Nigerian unions pledged Sunday to target oil exports in a newly called nationwide strike in Africa’s largest oil producer. Unions set the strike date for Nov. 16.
/ Source: msnbc.com news services

Nigeria’s umbrella trade union body, the Nigeria Labour Congress, decided on Sunday to hold the next in a series of general strikes to protest rising fuel prices on Nov. 16, the union president said.

Originally expected to start this week, the action in the world’s fifth largest oil exporter was put back by two weeks to avoid clashing with the Muslim fasting month of Ramadan, said Adams Oshiomhole.

“In deference to the Muslims, the foot soldiers, the strike is postponed to Nov. 16 and it’s going to be indefinite on account of the bitterness and anguish of all Nigerians,” he told reporters after a meeting of top unionists.

Unions staged a four-day warning strike in mid-October to press the government to revert a 20 percent hike in pump prices, but the government has only offered soft loans to public transport companies.

The rise in fuel prices is a key part of the government’s economic reform program, but unions argue it has further impoverished the majority of Nigerians, who live on less than a dollar a day.

The most recent strike paralyzed most businesses including public transport, but the OPEC nation’s 2.3 million barrels per day of oil output and exports were unaffected.

● DATASET ROWS:
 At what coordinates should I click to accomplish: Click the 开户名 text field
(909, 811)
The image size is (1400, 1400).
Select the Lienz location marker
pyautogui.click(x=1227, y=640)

* * *

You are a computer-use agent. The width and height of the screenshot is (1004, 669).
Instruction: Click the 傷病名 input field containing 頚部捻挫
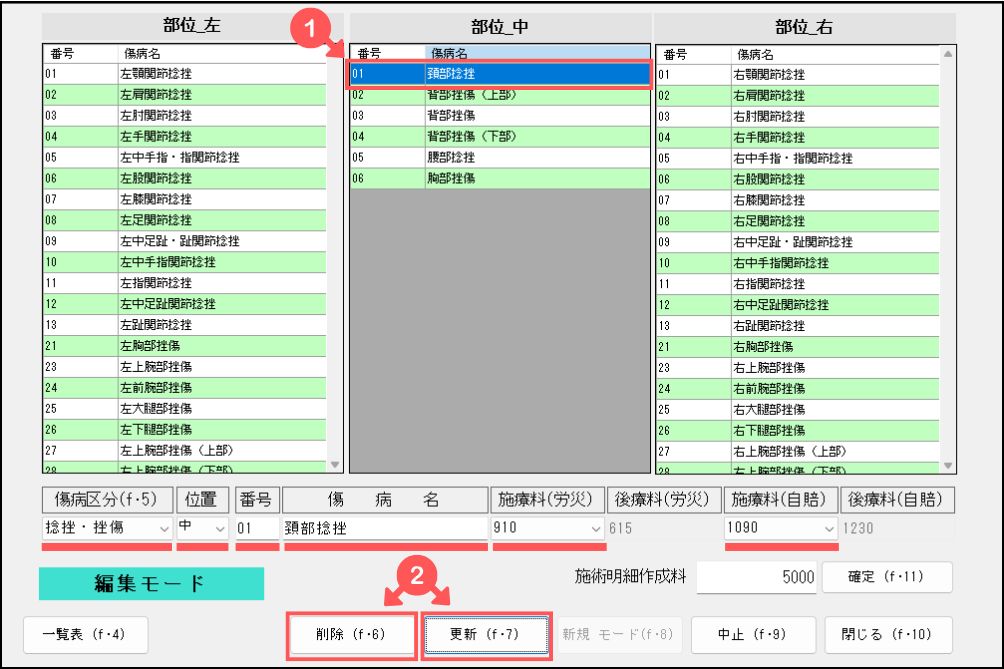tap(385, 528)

● TASKS AND EXERCISES:
1. In the news report on the Nigerian fuel-price strike, what size of increase in pump prices did the unions want the government to reverse?
2. Carry on the news report on the Nigerian fuel-price strike from its last sentence.

● ANSWERS TO THE EXERCISE:
1. A 20 percent hike.

2.
Industry executives fear that oil operations could be affected by a prolonged shutdown, particularly if it is accompanied by civil unrest.

Shell in the crosshairsUnion leaders singled out Royal Dutch/Shell Group, Nigeria’s largest petroleum producer. They accused it of planning to try to block the strike in court.

“We have resolved to declare Shell an enemy of the Nigerian people,” Oshiomhole told reporters.

“Shell will be treated as an enemy. We have the capacity to engage them,” Oshiomhole said, without elaborating.

Shell officials would not comment on the matter and government officials could not be reached.

“The last time we did not target oil exports because we expected the government to listen,” Brown Ogbeifun, president of the union for Nigeria’s white-collar oil workers, told reporters.

“Now that the government will not listen, we have no option but to target exports,” Ogbeifun said.

Nigeria is the source of one-fifth of U.S. oil imports.